──────── Dataset

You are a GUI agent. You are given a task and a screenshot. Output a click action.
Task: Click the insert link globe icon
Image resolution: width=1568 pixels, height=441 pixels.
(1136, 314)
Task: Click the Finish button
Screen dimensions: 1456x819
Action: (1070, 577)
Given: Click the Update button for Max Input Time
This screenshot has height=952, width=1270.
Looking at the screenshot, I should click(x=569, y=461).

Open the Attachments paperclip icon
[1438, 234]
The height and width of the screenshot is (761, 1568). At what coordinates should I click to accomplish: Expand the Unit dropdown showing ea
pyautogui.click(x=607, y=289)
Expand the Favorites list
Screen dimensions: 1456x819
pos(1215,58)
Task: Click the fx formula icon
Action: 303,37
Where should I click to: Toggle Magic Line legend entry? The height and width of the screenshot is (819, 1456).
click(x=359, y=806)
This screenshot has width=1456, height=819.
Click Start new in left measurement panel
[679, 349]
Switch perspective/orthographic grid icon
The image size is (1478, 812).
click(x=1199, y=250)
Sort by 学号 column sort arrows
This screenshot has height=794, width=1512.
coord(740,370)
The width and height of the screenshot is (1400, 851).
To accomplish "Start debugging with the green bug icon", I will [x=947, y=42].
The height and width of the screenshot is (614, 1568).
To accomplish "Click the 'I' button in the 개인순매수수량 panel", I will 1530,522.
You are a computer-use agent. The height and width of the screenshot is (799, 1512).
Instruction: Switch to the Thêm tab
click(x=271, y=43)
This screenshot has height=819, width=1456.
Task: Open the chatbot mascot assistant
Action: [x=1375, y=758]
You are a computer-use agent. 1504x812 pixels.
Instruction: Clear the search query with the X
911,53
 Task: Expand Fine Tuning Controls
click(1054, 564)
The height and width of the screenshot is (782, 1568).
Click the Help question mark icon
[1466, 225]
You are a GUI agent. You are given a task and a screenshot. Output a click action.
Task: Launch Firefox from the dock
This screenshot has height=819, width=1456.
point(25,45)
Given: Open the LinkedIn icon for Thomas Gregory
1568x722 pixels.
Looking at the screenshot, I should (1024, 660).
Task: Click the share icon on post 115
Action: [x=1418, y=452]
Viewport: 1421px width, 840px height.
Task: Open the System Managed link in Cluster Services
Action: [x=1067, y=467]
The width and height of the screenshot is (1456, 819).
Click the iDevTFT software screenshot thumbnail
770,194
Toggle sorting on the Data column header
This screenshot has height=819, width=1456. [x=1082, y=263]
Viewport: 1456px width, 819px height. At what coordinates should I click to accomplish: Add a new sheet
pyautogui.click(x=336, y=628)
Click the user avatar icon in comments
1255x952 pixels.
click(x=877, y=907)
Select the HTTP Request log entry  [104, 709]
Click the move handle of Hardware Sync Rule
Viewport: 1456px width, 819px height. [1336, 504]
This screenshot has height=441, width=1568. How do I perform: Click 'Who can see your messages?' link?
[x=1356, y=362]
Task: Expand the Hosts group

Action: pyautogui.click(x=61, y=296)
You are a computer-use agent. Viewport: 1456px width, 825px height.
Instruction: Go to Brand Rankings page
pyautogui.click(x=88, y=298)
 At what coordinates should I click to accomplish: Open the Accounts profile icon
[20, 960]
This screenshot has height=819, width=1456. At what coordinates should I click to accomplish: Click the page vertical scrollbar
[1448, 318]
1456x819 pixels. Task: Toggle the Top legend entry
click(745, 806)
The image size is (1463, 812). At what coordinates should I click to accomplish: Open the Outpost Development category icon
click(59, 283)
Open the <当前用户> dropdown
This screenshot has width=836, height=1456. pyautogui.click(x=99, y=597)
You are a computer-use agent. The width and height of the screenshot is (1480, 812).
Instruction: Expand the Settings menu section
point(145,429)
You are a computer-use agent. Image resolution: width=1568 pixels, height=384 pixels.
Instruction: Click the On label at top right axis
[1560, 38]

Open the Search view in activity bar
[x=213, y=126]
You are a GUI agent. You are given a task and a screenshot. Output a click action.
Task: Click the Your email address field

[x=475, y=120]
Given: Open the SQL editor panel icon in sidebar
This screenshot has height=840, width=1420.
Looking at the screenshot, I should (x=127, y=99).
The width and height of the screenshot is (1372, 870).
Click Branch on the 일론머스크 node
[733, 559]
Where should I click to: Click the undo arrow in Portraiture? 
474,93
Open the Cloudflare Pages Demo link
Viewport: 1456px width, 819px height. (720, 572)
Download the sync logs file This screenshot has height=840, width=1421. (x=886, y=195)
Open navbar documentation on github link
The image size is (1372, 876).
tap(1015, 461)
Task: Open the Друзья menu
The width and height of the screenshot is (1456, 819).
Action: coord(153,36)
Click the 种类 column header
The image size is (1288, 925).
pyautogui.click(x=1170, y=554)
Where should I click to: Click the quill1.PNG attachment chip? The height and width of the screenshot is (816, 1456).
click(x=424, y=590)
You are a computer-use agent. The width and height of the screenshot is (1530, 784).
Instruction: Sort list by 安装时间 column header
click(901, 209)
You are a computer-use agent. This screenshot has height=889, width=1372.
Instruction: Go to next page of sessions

────────────────

• Work item:
Within the listing above, give again exactly every line from the line with "Where should I click to: Click the undo" through the line with "Task: Open the Друзья menu", both included, and no other line.

• Finished exercise:
Where should I click to: Click the undo arrow in Portraiture? 
474,93
Open the Cloudflare Pages Demo link
Viewport: 1456px width, 819px height. (720, 572)
Download the sync logs file This screenshot has height=840, width=1421. (x=886, y=195)
Open navbar documentation on github link
The image size is (1372, 876).
tap(1015, 461)
Task: Open the Друзья menu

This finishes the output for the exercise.